* [AVAILABLE DATA]

__________

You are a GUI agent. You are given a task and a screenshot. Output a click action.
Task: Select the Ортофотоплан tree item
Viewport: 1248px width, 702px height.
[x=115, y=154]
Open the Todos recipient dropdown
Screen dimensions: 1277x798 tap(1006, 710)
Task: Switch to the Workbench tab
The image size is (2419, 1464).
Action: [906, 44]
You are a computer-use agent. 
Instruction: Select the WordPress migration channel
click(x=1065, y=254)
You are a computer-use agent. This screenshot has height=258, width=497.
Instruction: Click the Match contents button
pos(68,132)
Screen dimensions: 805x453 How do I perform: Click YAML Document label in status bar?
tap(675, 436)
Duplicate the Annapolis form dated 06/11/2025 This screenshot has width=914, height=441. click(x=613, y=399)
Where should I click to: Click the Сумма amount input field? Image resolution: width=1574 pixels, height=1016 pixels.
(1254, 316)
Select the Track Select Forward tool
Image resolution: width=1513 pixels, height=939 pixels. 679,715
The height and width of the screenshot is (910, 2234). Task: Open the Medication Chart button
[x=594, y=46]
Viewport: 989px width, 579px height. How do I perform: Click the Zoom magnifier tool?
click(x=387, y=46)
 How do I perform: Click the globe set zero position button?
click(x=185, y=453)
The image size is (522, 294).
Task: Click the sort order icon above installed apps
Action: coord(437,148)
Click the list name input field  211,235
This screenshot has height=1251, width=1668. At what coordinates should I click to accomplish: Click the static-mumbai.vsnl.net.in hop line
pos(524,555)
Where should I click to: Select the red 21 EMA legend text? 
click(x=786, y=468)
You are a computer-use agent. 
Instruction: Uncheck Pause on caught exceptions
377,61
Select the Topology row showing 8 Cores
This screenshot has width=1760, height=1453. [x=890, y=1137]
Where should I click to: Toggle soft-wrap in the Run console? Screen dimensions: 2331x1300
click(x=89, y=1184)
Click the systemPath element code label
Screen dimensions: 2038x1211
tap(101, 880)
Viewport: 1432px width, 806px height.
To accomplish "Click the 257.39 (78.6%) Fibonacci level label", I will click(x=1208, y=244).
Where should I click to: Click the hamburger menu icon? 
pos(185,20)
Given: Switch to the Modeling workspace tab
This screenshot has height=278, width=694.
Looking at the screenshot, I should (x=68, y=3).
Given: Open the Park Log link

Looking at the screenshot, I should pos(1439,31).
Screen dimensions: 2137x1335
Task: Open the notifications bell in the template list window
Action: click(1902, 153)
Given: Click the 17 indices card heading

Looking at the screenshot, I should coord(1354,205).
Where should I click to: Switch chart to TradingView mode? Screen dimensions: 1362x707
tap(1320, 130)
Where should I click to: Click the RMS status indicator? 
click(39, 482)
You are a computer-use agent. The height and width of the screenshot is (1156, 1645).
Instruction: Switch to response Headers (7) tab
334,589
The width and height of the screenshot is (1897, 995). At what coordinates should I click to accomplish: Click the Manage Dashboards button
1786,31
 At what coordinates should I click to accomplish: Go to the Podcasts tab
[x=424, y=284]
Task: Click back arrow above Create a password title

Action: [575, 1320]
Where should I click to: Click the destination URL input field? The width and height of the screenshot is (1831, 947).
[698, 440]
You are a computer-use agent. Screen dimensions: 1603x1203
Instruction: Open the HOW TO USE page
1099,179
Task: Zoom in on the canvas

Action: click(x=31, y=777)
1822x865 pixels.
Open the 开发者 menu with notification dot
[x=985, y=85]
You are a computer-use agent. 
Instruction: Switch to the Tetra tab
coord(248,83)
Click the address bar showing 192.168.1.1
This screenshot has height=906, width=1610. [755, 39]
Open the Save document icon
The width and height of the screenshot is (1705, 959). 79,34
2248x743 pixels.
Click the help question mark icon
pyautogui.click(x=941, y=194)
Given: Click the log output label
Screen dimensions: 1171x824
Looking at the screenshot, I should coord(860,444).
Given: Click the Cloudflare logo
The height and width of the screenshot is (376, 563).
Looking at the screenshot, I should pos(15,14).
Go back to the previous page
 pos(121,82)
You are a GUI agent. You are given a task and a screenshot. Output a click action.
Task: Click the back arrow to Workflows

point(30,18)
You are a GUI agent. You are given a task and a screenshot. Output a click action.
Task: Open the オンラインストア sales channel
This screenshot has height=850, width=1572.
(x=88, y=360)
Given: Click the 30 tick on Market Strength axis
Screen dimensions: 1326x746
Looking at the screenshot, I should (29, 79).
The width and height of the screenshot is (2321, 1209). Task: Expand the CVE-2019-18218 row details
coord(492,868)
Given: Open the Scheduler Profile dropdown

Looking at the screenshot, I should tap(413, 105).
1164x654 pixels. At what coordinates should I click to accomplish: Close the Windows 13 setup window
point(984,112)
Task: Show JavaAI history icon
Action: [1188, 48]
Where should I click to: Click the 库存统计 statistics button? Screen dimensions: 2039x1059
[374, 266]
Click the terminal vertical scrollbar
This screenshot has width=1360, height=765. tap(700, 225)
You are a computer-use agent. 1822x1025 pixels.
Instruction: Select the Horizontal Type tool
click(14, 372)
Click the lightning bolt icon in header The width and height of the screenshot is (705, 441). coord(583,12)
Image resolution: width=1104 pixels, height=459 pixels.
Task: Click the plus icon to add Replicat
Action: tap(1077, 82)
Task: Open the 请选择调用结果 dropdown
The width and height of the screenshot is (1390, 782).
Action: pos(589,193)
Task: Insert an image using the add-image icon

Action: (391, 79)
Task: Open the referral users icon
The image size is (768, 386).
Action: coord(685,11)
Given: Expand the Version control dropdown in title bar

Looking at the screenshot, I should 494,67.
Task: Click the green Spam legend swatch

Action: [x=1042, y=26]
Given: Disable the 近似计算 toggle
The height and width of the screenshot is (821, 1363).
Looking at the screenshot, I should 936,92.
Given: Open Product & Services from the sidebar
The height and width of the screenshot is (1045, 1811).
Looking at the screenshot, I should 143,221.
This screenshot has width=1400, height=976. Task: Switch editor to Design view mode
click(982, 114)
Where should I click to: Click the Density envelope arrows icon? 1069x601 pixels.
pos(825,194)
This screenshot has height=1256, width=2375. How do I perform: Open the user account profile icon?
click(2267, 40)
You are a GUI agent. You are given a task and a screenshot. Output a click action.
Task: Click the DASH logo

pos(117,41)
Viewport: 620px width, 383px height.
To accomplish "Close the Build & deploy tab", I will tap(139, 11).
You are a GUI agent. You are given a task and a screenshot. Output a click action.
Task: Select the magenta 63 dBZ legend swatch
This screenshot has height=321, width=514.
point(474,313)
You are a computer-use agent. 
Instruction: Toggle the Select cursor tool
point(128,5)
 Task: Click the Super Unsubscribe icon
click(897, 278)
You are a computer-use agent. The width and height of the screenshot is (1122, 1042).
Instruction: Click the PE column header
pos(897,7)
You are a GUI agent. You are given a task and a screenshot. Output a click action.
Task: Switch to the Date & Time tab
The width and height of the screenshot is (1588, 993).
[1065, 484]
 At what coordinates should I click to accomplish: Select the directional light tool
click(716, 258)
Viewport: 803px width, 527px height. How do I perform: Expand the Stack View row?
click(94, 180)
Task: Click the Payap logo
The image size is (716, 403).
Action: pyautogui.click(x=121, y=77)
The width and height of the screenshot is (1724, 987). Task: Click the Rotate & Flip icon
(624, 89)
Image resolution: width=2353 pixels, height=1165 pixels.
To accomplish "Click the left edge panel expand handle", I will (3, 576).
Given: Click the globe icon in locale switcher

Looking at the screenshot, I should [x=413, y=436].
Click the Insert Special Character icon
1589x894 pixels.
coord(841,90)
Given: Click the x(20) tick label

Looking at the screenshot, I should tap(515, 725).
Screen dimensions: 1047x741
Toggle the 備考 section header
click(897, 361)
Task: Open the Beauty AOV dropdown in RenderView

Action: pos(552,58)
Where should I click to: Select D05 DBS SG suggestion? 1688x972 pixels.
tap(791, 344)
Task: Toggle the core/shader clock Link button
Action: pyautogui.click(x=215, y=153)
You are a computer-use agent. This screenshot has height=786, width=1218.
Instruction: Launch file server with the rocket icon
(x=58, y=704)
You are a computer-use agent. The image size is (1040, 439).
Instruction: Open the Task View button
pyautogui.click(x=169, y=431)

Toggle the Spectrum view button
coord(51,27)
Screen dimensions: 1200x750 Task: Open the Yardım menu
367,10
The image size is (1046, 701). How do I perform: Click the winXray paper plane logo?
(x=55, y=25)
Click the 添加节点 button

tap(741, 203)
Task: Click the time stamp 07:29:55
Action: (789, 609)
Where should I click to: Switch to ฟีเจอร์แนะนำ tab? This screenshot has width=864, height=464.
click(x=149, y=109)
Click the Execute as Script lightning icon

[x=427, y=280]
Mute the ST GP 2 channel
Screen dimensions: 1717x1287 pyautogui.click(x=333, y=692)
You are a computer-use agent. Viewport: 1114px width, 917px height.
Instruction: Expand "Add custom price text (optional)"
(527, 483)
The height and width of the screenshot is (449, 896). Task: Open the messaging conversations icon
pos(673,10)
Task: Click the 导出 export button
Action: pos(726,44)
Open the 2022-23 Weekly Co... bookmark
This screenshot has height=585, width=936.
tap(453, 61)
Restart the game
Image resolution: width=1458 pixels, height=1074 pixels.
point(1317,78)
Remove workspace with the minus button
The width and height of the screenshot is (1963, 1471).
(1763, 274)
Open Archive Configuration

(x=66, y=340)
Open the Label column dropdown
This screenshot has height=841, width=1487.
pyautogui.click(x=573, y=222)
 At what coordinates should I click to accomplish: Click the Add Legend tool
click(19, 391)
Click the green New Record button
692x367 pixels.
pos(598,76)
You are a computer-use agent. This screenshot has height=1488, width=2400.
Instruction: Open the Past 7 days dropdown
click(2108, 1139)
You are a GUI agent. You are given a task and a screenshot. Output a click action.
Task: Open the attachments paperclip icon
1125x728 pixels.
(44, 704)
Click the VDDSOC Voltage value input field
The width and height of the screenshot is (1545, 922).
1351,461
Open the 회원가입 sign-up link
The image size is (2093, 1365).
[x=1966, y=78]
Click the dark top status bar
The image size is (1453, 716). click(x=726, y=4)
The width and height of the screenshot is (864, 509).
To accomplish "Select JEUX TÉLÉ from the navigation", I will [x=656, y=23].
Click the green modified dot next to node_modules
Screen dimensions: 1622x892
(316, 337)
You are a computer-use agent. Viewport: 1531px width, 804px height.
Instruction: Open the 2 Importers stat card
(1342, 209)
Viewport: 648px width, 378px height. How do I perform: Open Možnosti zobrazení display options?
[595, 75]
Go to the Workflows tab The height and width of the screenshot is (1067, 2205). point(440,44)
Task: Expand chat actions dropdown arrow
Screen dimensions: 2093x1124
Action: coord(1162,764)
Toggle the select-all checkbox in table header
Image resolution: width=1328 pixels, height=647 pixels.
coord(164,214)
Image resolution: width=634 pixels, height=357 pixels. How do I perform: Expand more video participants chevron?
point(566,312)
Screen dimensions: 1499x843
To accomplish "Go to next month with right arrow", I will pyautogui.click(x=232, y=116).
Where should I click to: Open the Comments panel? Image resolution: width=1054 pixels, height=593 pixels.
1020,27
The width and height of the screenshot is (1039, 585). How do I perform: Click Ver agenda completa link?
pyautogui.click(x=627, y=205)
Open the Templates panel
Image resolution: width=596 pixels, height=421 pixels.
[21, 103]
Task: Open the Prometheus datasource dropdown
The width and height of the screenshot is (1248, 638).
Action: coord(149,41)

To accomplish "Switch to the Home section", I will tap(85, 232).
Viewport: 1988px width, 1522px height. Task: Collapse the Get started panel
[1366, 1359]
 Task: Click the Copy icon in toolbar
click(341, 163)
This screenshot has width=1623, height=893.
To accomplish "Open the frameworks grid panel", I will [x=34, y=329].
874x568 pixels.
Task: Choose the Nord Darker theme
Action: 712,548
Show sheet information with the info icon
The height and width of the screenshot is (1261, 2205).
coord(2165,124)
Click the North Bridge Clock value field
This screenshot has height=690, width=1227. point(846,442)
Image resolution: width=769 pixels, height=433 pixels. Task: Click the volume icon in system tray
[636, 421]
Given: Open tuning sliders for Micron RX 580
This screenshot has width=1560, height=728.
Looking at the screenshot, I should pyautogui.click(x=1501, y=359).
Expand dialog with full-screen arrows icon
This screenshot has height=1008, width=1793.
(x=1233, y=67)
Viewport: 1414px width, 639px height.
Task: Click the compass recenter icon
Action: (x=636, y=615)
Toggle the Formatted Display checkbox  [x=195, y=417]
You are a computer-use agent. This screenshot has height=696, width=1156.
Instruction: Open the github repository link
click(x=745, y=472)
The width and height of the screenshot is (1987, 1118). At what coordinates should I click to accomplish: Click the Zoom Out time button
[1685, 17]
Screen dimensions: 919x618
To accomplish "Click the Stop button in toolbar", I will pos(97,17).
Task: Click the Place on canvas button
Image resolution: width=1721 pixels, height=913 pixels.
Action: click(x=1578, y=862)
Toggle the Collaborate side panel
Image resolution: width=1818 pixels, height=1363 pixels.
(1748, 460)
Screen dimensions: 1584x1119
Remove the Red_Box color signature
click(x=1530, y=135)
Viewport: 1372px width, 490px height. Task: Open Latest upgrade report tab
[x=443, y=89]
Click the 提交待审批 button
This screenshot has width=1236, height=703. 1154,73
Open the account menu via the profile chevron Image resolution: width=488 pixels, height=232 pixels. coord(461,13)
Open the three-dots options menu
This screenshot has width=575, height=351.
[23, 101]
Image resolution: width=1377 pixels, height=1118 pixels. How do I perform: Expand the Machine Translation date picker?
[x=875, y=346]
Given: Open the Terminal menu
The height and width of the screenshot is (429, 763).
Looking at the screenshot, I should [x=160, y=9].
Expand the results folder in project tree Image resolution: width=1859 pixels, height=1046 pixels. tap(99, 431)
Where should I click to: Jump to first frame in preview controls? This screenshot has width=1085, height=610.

__________

* [ACTIVITY] Provide only the count of lines in the material above that hold the word "checkbox".

* [RESPONSE] 2